TAR SITO LendCo LLC (“TAR”), SITO Mobile, Ltd.’s (“SITO”)(NASDAQ:SITO) senior secured lender and a litigant (as described herein) against SITO, comments on a lawsuit (the “FAF Lawsuit”) recently filed by Fort Ashford Funds, LLC (“FAF”) against SITO in the Superior Court of California, Orange County.

As previously disclosed on November 20, 2017, TAR and SITO are currently involved in litigation pending in the New York Supreme Court with respect to various alleged defaults by SITO under loan documents between TAR and SITO, including defaults related to numerous disclosure obligations. TAR became aware of the FAF Lawsuit against SITO in the Superior Court of California, Orange County, information of which is publicly available. SITO has not made any disclosure regarding the FAF Lawsuit.

According to the allegations of the complaint in the FAF Lawsuit:

  • In July 2005, SITO’s predecessor company, Single Touch Systems Inc. (“Single Touch”), entered into an agreement with Panzarella Consulting, LLC (“Panzarella”), whereby Single Touch issued Panzarella warrants (the “Warrants”) entitling Panzarella to purchase 5 million shares of Single Touch common stock at a price of $0.50 per share. Pursuant to the agreement relating to the Warrants, such rights were non-cancellable, fully assignable and could not be terminated.
  • In 2007, Panzarella assigned, transferred, and sold the rights under the Warrants to Anthony G. Macaluso, a former executive of Single Touch. In July 2008, Single Touch was acquired by Hosting Site Network, Inc., including the obligation to honor the rights of Mr. Macaluso to tender the agreed purchase price and acquire 5 million shares pursuant to the Warrants.
  • Since that time, SITO has acknowledged in certain of its public filings and pronouncements the existence of the Warrants and the rights of Mr. Macaluso to acquire the shares thereunder. In 2017, Mr. Macaluso assigned his rights under the Warrants to acquire 5 million shares at the price of $0.50 per share (as adjusted) to FAF.
  • In November 2017, FAF tendered to SITO $2.5 million in exchange for the issuance of 5 million shares as specified in the agreement relating to the Warrants.
  • It appears that, despite being aware of the existence of the Warrants and the assignment of the rights thereunder to FAF, SITO has not issued the shares underlying the Warrants to FAF.

TAR believes that SITO has not disclosed to its investors the commencement and existence of the FAF Lawsuit.
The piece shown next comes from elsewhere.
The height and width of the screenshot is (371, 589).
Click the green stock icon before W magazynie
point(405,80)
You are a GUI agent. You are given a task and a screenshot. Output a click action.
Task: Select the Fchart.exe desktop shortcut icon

To TAR, such failure to disclose appears to be consistent with SITO’s failure to comply with its disclosure obligations under the loan documents between TAR and SITO, which are, among other things, the subject of the litigation between TAR and SITO.

SITO’s counsel has advised TAR that SITO believes the FAF Lawsuit is “completely frivolous” and that SITO is not required to disclose it. TAR has no view as to the merits of the allegations in the FAF Lawsuit. If such allegations are true, however, the fact that the shares subject to the Warrants have not been issued upon payment therefor would appear to raise questions about the Board’s motivation and entrenchment and would be consistent with SITO’s previous failures to disclose.

In addition to other questionable disclosure decisions by SITO’s Board, including without limitation, approving below-market equity raises and exorbitant compensation packages for management, allegedly without advising and including all Board members in such decision-making process, the decision by SITO’s Board not to report the FAF Lawsuit, arguably in violation of NASDAQ and SEC reporting requirements, appears to be yet another failure by SITO’s Board. As referenced above, TAR commenced litigation against SITO due to SITO’s default on its loan documents with TAR including:

  • Failing to comply with its obligations to use best efforts to monetize the patents that are collateral under the loan documents.
  • Failing to provide monthly (and on demand) certifications on information relating to the patent portfolio, including, among other things, the company’s efforts with respect to the monetization of such patents.
  • Failing to provide reports calculating patent monetization revenues by the 15th of every month.
  • Incurring indebtedness outside of the ordinary course of the company’s business by paying significant legal fees of a SITO stockholder.
  • Failing to provide monthly certifications regarding the company’s amount of cash and cash equivalents on hand.

It appears to TAR that SITO’s failure to disclose the FAF Lawsuit is consistent with its prior defaults under the TAR loan documents and TAR urges SITO’s Board to comply with its disclosure obligations.